Pointing records for text and elements:

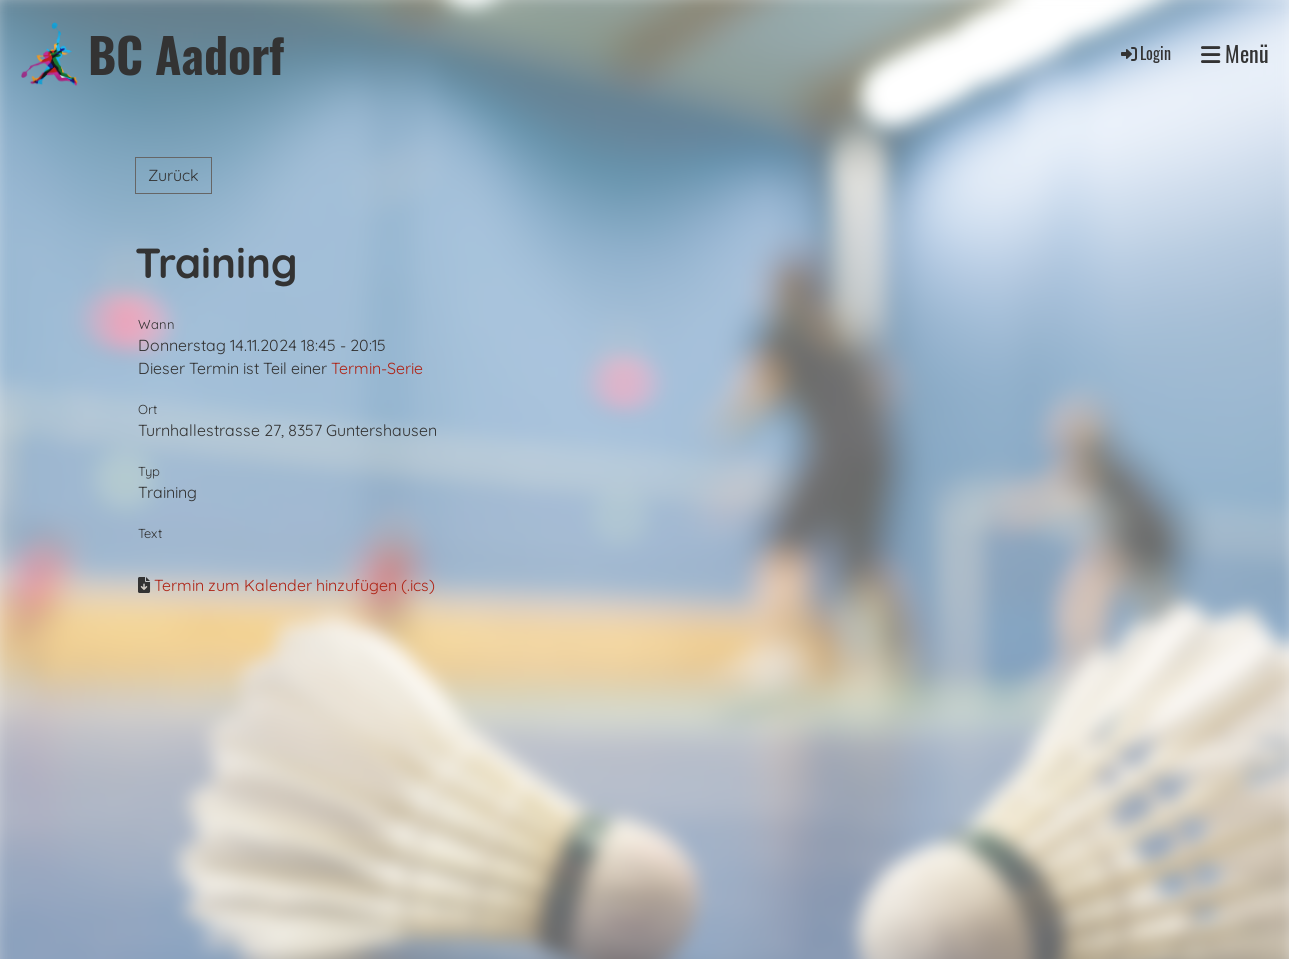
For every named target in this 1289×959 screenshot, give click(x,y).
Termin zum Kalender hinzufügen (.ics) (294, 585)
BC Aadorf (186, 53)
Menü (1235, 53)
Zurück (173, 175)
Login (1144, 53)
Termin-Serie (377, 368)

◆ Problem requirements ◆
How many lines of the data above contain the string "Termin"? Reply with the number alone.

◆ Answer ◆
2